> Questions:
1. In the article on the childhood dementia care report, which four countries did the Churchill Fellowship take Gail Hilton to?
2. Carry on the article about the childhood dementia care report, starting after its final sentence.

> Excerpt:
Churchill Fellow’s world-first report: findings on childhood dementia care globally
Jan 2026: A world-first global investigation into care for children with dementia has found that no country has yet developed a comprehensive national approach to childhood dementia and that Australia is uniquely positioned to lead.
The findings are published in Childhood Dementia Care: Australia’s Path Forward. International models inspiring national action, a report by Gail Hilton, Director of Programs at Childhood Dementia Initiative and 2024 Churchill Fellow. Awarded by the Winston Churchill Memorial Trust, the prestigious Churchill Fellowship took Gail across Norway, the United Kingdom, Canada, and the United States, where she visited specialist centres, multidisciplinary clinics, palliative care services, and patient organisations.
Gail engaged with more than 60 professionals and families with lived experience and is the first person to undertake a comprehensive global study of care approaches for children living with dementia.
“I’m honoured and very grateful to the Winston Churchill Memorial Trust for enabling this important work. The Trust’s recognition of the unique needs of children living with dementia, and the belief that this project could drive real change here in Australia, has enabled this world-first investigation that we can now use to benefit families now and into the future.”

> Material supplied:
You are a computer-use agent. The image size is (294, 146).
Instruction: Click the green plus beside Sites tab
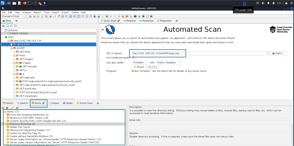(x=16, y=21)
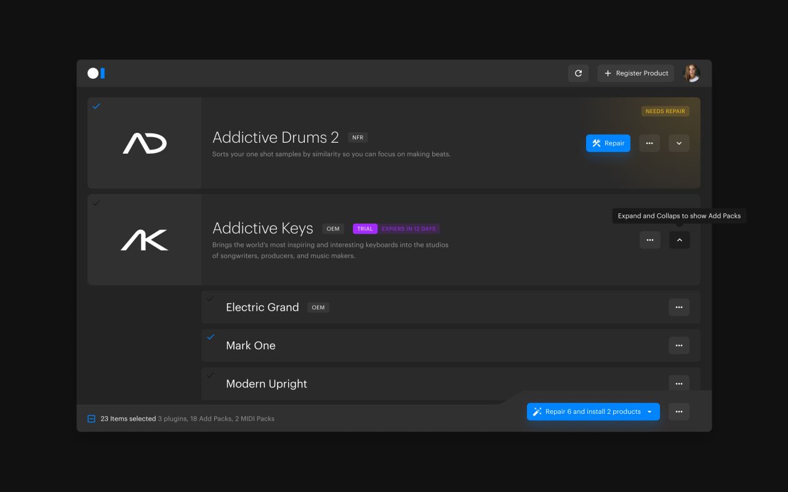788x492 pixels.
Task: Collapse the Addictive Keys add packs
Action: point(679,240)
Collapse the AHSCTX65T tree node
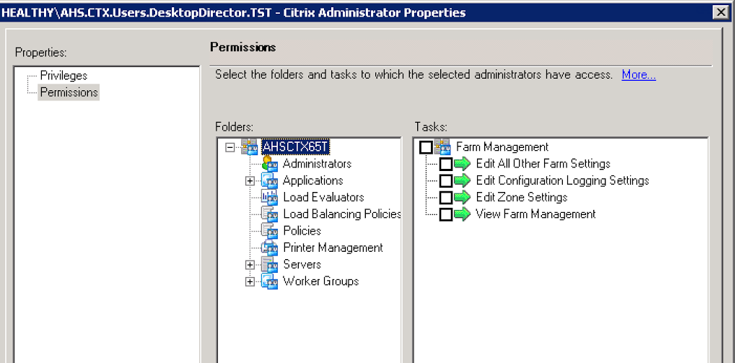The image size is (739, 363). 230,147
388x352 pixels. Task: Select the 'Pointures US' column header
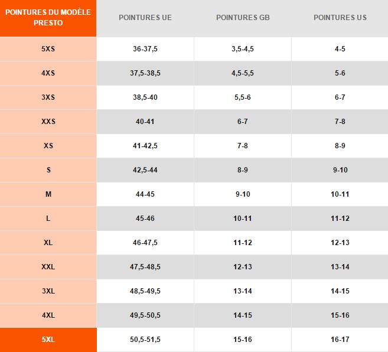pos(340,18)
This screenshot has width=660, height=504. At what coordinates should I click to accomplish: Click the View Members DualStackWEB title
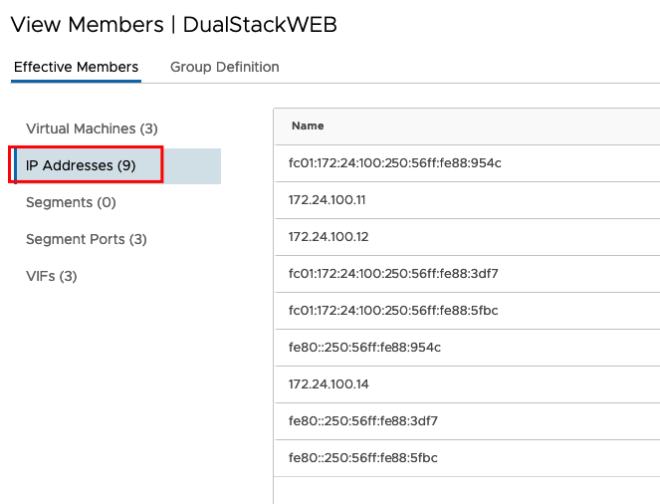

> Exercise answers:
1. Norway, the United Kingdom, Canada, and the United States.

2.
Findings
There are no comprehensive models of care for childhood dementia, but there are examples of best practice:
- The most sophisticated care existed where professionals saw sufficient numbers of children to develop genuine expertise
- Norway’s Frambu Centre, Colorado’s neurodegenerative clinic, and disease-specific services in the UK demonstrated that concentrated exposure enables professionals to anticipate needs, develop innovative interventions, expedite research, and guide local teams
Families drive innovation:
- The most innovative services internationally owe their existence to parents who transformed personal experience into systematic advocacy
- This pattern demonstrates both extraordinary human resilience and profound systemic failure. Sustainable care cannot depend on exceptional individual efforts by families already managing devastating circumstances
Cross-system coordination is required:
- Childhood dementia care extends beyond health services, requiring integration across health, disability, education, and social support
- Even in countries with sophisticated healthcare systems, families become default coordinators navigating disconnected services
- The UK’s Child in Need legislation and Canada’s complex care model demonstrate structured approaches, though neither fully addresses cross-sector integration
Peer support is essential:
- Families across all countries — both those currently caring and those bereaved — identified connecting with others facing similar journeys as the most valuable support, often more valuable than medical interventions
- Yet healthcare systems consistently undervalue peer connection as supplementary rather than essential to comprehensive care
“Everywhere I looked, where real progress was being made, it was families leading the charge,” said Gail. “While that speaks to their incredible strength, it also reveals a serious systemic gap. Progress in this space cannot depend on how hard a parent can advocate. We must transition to a government and policy-led approach — one that takes that burden off families’ shoulders and places responsibility where it belongs.”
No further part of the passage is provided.